■ **Fragmento del documento**:
┌──

Para Elionor Sellés
1 . París. Hace ahora un siglo que nació Julio Cortázar, y cincuenta años de la publicación de Rayuela. Su primer libro fue para la poesía, sonetos que ilustraron sus poco más de veinte años, y, hoy, cuando se cumplen cien años de Cortázar, no puede evitarse sentir la injusticia del destino, que parece enterrarle un poco más, aunque se organicen seminarios, y aparezcan artículos, y se celebren sesiones, como la que se hizo con Aurora Bernárdez, su primera mujer, que cedió a la Fundación Juan March la biblioteca del escritor que guardaba en su casa de la rue Martel. Cortázar vivió en París durante muchos años, hasta su muerte, viajando también por otros países, aunque nunca se olvidó de Buenos Aires. Se había establecido en la capital francesa en 1951; consiguió trabajo como traductor de la UNESCO, y allí fue pasando estrechez, y llegaron los éxitos, mientras iba construyendo puertas para pasar al otro lado, husmeando los bulevares parisinos y los pasajes por dónde pasaban sombras, desventuras y soledades, sabiendo que París destruye despacio.
Vivió en el 9 de la place du général Beuret (donde escribió Rayuela), y en la rue d’Alésia, y en la rue Broca, y en el 4 de la rue Martel, donde ahora se ve una placa que recuerda al autor de Marelle (muy cerca, qué casualidad, de la casa donde vivió Juan Goytisolo, en el 33 de la rue Poissonière), esa rayuela que hace saltar de un capítulo a otro a sus lectores, yendo y viniendo por la matemática de los atolones y los sueños hostiles y desterrados de la humanidad. París representó la libertad para Cortázar, y, más allá, resumió su mundo, el universo posible encerrado en un título o en una risa perversa. Una libertad que estaba en el centro de su indagación del hecho literario, de su búsqueda fatigosa e inquieta de la trascendencia vital. “Así es como París nos destruye despacio, deliciosamente, triturándonos entre flores viejas y manteles de papel con manchas de vino, con su fuego sin color que corre al anochecer saliendo de los portales carcomidos”. París resume muchas páginas de Cortázar, los merodeos por el barrio latino, los paseos por el Canal Saint-Martin que tanto gustaban al escritor, convertido en paseante, en el flâneur de Baudelaire o en el ciudadano que mira, rastrea, indaga, de Benjamin; las galerías y pasadizos llenos de discursos a deshoras, las salidas del metro que imponían destinos a sus personajes. París era el paraíso fértil de las mañanas soleadas, el territorio desbordado de la noche americana y la geografía gris del trasterrado, aunque Cortázar también se iba muchas veces a Saignon, un pequeño pueblo del sur, encima de Marsella.

└──

■ **Tareas por realizar**:
- 1) Indica si cada afirmación concuerda con el texto sobre Cortázar en París y responde sí o no, citando literalmente las palabras del texto que lo deciden: (a) Cortázar se instaló en París en 1951; (b) Cortázar escribió Rayuela en la rue Broca; (c) Saignon es un pueblo situado al norte de Francia.
- 2) Prosigue el texto sobre Cortázar en París a partir de su última oración.
Los registros no tienen ningún papel en esto.

■ **Datos extraídos**:
┌──

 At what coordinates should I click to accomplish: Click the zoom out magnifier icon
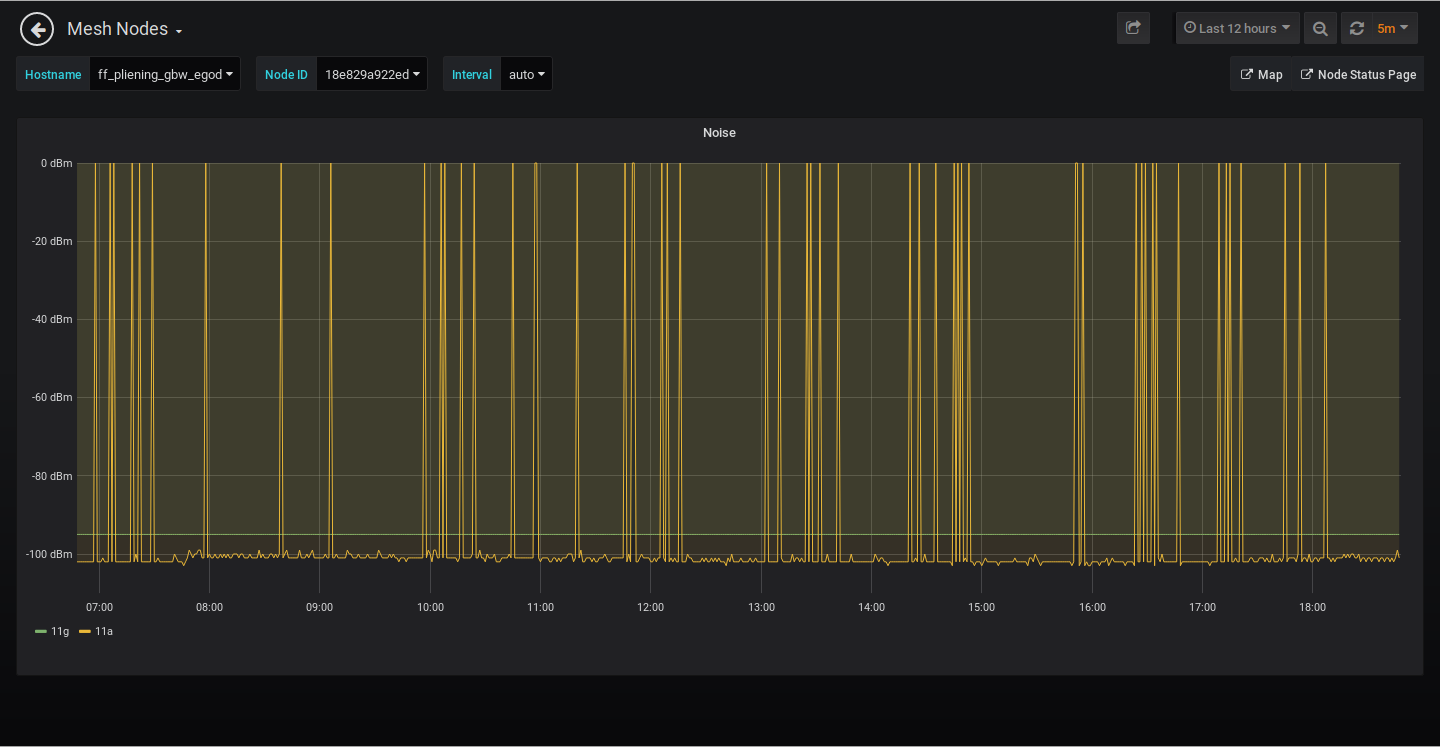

└──
┌──

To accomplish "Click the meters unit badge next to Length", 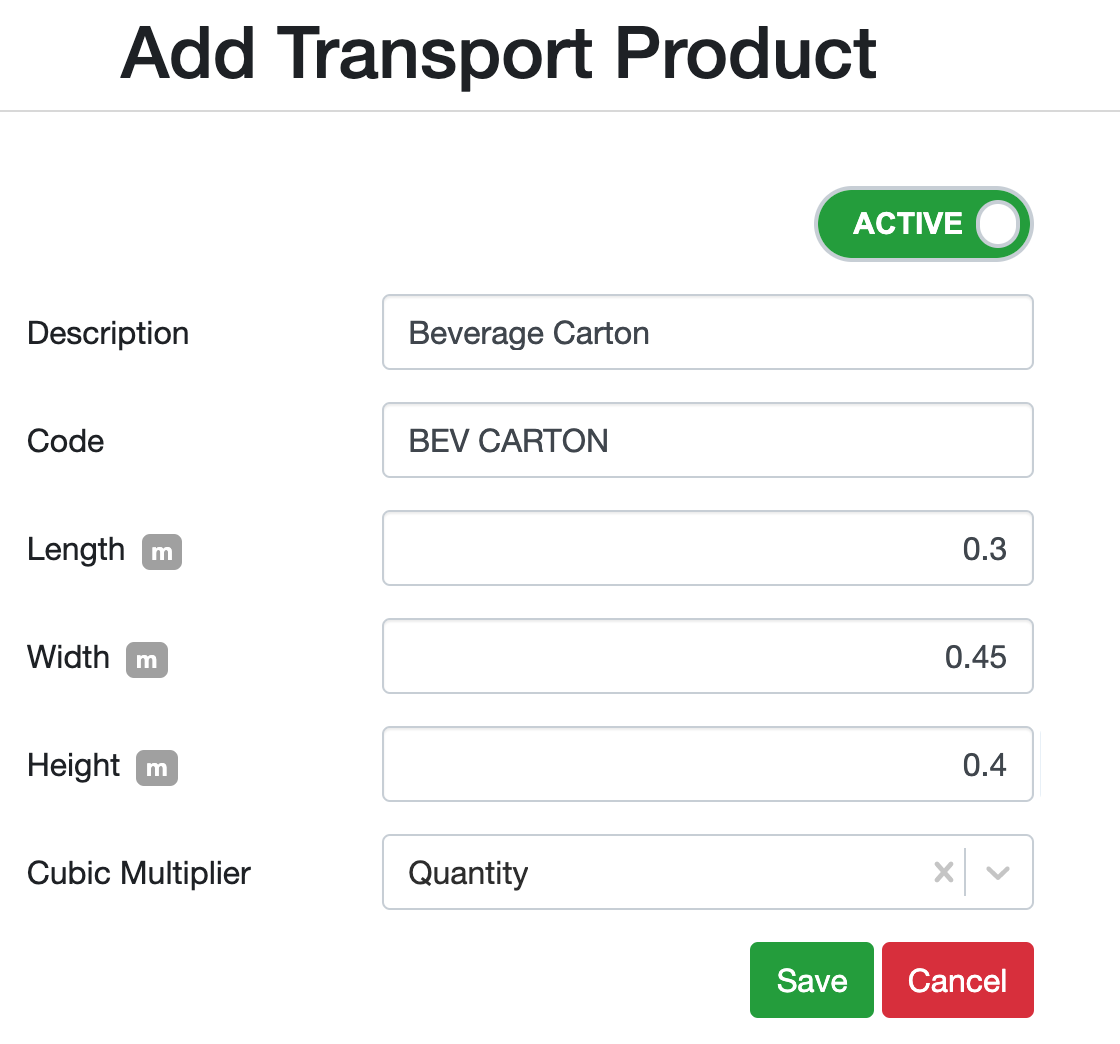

└──

■ **Resultados de tareas**:
- 1)
(a) Sí: "Se había establecido en la capital francesa en 1951".
(b) No: "Vivió en el 9 de la place du général Beuret (donde escribió Rayuela)".
(c) No: "Saignon, un pequeño pueblo del sur, encima de Marsella".

- 2)
Cortázar murió en febrero de 1984, y fue enterrado muy cerca de los escenarios de Rayuela. Si se entra en el cementerio de Montparnasse por la puerta del bulevar Edgar Quinet, sólo hay que subir por la avenida principal para llegar a la sección número 3: allí está la tumba del escritor. Fisgando el mapa numerado que la municipalidad pone al alcance de los curiosos, puede verse que otros autores célebres, como Simone de Beauvoir, Baudelaire, Maupassant, Samuel Beckett, Jean-Paul Sartre o César Vallejo, están también allí, compartiendo destino con Cortázar, así como su última mujer, Carol Dunlop, con quien se casó en 1981 y que murió un año después. Los dos reposan en la misma sepultura. En la tumba, junto al cronopio que hicieron sus amigos Silva y Tomasello para que le acompañase, se ve ahora un guante, billetes del metro de París, flores, un par de libros, piedrecitas, mensajes escritos en la lápida, unos labios rojos estampados en la O de Cortázar, mensajes traídos desde la Argentina, una bombilla, la llavecita de un candado, cigarrillos, bolitas de papel, como la que Oliveira tiró por la tapia del cementerio para que fuera a parar a la tumba de Baudelaire o de Maupassant.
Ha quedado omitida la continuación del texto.